Rising up from his squat by the road as a shaft of evening found him, a figure threw back its cloak and stood there in full armor.  A knight with a glass shield, black breastplate and mail, black helmet, and veil.  The warrior raised his sword over his head and it too was black.

I knew all these marks as Galabes had taught them to me.  Here was Lucan, the fabled last knight of Camelot.  I nearly shouted in my joy and fright at seeing him.

Above, the hermits squatted in the steaming mouths of their caves to watch.

Caval stepped out of the glooming evening to take station at the roadside.

I threw down my travel packs and blanket-cloak.  “Lord Lucan!” I shouted.  “Show me the way to the king!  I bring him his sword!”

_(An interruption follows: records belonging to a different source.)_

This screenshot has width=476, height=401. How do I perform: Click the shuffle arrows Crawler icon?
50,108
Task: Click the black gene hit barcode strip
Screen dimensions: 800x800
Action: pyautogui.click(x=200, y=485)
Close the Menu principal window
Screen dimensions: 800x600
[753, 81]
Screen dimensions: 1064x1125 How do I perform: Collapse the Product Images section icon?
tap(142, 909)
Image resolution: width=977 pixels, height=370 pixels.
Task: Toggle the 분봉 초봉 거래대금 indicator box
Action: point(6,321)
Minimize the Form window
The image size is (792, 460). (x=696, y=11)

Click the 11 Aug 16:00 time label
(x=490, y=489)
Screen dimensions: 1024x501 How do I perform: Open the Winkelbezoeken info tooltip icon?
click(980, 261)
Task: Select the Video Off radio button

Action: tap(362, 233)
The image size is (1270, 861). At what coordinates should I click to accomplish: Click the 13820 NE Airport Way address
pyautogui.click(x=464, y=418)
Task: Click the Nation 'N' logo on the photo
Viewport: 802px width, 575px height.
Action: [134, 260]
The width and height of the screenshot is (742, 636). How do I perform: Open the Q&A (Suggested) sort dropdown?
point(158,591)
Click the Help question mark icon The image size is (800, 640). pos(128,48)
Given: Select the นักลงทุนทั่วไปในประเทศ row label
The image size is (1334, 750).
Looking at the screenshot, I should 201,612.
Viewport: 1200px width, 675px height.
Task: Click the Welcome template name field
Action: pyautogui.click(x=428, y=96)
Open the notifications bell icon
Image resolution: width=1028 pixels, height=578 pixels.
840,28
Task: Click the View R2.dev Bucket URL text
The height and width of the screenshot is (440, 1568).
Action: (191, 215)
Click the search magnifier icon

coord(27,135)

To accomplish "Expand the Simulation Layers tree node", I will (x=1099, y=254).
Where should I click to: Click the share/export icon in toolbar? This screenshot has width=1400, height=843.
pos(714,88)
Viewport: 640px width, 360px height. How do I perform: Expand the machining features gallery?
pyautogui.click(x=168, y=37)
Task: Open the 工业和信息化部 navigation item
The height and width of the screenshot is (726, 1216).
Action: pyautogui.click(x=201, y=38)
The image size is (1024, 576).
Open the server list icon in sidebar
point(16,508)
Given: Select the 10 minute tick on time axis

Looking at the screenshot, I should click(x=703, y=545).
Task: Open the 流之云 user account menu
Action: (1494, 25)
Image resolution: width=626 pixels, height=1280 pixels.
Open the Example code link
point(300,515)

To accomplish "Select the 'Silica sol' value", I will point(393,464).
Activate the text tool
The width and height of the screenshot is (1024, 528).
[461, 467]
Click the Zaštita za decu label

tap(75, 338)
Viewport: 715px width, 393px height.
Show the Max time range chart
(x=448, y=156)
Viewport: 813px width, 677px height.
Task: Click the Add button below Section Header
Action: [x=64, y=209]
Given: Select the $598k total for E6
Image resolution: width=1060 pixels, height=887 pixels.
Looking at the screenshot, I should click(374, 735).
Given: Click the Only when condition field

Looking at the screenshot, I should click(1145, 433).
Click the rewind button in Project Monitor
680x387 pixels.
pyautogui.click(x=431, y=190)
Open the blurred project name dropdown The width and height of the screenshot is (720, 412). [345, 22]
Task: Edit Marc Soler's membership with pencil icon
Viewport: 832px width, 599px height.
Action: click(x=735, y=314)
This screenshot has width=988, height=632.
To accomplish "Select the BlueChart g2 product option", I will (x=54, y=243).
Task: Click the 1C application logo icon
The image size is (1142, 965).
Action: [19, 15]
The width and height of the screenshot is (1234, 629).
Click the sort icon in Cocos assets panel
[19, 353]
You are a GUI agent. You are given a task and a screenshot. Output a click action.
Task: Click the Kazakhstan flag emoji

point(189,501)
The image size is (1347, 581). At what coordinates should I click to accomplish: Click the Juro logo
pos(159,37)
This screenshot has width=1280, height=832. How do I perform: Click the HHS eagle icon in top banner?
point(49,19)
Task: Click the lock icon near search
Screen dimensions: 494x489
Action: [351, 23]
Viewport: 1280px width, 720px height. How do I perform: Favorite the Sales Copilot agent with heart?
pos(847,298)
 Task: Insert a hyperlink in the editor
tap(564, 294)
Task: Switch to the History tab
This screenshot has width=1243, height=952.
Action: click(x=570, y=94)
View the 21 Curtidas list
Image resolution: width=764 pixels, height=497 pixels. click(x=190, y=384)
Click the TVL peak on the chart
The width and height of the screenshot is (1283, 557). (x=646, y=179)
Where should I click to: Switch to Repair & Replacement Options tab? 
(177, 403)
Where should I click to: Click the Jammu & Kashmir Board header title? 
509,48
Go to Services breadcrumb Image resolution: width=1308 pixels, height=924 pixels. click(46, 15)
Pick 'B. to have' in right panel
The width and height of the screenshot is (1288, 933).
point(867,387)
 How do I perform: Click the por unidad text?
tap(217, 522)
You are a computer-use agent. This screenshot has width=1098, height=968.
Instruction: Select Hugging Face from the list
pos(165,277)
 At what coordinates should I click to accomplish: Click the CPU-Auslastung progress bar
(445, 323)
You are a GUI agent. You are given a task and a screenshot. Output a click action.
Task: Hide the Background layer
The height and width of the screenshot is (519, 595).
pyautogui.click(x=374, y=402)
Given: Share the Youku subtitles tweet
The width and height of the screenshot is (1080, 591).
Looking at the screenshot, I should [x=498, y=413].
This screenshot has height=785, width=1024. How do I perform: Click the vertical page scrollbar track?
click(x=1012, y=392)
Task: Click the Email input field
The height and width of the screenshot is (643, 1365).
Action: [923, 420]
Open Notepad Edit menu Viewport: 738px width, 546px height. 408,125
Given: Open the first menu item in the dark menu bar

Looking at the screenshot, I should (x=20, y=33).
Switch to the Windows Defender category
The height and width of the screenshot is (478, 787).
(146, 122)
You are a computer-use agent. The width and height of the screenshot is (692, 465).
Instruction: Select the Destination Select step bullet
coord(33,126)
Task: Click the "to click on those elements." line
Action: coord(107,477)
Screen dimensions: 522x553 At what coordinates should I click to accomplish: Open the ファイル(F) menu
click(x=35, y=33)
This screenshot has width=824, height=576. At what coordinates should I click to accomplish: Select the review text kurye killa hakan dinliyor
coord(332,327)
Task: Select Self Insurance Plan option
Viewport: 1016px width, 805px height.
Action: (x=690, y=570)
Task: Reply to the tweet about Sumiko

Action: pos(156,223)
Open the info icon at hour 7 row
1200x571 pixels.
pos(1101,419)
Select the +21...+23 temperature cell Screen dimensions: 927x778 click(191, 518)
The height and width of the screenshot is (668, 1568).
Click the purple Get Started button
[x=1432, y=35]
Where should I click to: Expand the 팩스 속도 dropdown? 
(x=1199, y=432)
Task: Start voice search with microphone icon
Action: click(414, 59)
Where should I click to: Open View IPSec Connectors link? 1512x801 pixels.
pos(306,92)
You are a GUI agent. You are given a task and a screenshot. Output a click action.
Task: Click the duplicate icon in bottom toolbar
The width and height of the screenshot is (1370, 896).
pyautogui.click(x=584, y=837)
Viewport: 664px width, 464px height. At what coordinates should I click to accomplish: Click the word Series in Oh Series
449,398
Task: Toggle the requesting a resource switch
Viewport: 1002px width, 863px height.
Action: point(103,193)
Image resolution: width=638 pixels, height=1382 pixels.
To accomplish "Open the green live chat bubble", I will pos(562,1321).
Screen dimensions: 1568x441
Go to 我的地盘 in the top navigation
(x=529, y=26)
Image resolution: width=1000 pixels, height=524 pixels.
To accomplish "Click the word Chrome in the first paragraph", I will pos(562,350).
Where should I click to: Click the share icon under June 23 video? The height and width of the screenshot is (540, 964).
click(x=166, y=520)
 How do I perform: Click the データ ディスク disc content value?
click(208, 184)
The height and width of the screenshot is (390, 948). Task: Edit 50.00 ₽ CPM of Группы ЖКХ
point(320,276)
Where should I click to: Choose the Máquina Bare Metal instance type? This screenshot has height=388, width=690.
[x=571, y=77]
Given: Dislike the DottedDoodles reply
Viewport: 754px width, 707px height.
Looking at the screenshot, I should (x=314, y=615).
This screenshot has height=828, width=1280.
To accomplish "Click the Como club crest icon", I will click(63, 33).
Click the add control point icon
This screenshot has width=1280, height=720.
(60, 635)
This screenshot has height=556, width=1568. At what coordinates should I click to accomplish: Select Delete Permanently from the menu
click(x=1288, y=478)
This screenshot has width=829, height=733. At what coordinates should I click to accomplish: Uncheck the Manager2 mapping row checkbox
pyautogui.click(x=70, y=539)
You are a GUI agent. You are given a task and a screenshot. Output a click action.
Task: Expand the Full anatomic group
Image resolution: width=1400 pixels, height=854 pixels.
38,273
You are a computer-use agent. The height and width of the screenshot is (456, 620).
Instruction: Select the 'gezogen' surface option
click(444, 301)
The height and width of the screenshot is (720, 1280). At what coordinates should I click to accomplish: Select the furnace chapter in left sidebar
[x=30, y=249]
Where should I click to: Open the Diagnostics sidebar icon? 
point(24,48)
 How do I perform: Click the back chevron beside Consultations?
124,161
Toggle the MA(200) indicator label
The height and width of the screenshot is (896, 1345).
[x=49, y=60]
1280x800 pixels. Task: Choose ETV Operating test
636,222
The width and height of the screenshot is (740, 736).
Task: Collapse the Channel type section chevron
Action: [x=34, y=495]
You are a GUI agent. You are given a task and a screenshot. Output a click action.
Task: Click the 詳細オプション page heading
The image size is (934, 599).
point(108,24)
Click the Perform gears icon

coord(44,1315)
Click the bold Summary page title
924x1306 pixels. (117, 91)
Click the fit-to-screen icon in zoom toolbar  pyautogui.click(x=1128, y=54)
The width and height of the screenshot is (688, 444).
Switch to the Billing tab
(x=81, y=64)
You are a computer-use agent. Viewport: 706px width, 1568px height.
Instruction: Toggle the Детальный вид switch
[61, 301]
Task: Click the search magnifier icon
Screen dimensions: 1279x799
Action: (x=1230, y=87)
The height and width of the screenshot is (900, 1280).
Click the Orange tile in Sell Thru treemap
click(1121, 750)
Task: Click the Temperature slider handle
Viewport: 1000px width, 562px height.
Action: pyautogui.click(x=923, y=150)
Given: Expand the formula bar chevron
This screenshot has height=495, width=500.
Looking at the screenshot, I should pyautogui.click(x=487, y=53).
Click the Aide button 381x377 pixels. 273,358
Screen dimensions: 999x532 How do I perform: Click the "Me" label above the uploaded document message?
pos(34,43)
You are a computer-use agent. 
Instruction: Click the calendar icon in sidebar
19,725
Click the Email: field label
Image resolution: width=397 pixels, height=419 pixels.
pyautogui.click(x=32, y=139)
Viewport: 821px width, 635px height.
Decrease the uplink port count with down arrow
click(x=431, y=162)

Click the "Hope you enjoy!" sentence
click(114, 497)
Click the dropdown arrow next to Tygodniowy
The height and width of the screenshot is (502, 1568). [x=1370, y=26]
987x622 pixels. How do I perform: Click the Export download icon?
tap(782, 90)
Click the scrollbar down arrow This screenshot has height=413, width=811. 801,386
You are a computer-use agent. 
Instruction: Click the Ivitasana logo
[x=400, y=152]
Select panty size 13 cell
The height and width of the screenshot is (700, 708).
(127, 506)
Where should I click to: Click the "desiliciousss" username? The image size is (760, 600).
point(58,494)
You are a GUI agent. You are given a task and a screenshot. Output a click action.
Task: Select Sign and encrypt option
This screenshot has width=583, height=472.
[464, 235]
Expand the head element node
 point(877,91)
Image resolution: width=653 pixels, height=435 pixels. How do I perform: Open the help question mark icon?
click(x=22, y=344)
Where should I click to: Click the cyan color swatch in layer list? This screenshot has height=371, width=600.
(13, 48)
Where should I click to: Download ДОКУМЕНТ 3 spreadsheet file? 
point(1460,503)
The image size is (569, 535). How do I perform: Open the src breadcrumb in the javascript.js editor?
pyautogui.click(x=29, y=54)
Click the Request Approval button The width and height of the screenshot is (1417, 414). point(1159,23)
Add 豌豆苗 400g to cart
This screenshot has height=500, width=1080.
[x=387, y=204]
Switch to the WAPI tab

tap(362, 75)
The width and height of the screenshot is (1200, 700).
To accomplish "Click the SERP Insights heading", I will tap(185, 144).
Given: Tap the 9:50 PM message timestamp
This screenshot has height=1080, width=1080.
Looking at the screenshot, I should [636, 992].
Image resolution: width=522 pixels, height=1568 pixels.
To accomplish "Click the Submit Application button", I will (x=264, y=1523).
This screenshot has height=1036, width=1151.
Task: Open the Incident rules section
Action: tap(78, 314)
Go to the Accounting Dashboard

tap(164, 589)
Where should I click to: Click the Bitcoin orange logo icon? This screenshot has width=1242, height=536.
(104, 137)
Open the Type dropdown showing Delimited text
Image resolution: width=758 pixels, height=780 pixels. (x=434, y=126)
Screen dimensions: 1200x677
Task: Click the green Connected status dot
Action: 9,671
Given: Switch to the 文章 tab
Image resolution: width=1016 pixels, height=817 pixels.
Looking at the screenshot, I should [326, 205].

I drew Excalibur from its fleece bed.  I felt the electric charge of the steel.  I heard a whistle as the evening breeze sliced across the blade.

I cheered and shouted, “We stand, Merlin and Excalibur with Lucan, in quest for the king!”

“Know the man you fight.”

Lucan dropped his veil – he was Galabes.

“Father!”  I dropped guard and ran across the road to him.

“Stand and fight!” Lucan said.  “Prove Excalibur by killing me back to Camlann.  Restart the epic.  Bring us Arthur!”

“I can’t kill you…”

“Then die!”

Lucan smashed his sword into my shield and split the feeble wood and iron.

I stumbled back, confused, shaking off the broken shield, only the fighting boss around my fist.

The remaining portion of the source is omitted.